#### Problem:
Rescale the stretch from the line containing "The width and height of the screenshot is (1000, 675)." through the end of the entries, giving those lines again in full with their requests. In the answers only, multiply each coordinate by 1.35 and round to a whole number, halves up.

#### Supplied information:
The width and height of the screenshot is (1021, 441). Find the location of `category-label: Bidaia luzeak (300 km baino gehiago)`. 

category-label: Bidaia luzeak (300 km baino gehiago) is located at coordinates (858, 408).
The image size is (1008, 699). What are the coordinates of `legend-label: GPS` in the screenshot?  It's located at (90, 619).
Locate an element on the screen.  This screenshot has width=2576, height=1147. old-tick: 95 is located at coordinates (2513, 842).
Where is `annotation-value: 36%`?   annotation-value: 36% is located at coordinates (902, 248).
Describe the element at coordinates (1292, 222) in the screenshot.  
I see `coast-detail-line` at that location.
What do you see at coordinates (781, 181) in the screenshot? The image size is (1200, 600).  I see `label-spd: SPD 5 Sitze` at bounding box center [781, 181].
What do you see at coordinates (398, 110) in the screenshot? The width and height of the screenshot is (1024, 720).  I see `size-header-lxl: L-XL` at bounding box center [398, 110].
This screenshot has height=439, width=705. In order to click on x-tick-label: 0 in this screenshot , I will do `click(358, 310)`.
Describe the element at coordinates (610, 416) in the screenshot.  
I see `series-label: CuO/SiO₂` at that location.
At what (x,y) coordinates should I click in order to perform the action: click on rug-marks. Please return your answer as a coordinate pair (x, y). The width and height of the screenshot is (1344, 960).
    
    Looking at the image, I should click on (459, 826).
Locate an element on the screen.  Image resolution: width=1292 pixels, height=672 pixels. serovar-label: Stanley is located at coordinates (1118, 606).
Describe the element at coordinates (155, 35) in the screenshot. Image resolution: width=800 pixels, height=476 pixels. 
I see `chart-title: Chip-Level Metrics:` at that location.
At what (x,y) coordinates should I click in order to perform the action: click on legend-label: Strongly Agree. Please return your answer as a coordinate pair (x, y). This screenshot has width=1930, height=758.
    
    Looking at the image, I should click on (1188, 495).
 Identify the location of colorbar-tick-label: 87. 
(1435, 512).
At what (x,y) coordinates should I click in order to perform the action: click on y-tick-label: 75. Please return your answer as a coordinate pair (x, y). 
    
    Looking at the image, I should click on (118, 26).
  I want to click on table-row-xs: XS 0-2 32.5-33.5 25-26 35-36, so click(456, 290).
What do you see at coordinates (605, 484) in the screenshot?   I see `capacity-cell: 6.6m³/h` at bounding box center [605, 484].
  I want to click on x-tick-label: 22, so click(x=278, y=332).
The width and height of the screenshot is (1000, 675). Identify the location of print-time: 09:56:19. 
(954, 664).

#### Exercise answer:
The width and height of the screenshot is (1000, 675). Identify the location of print-time: 09:56:19. 
(1288, 896).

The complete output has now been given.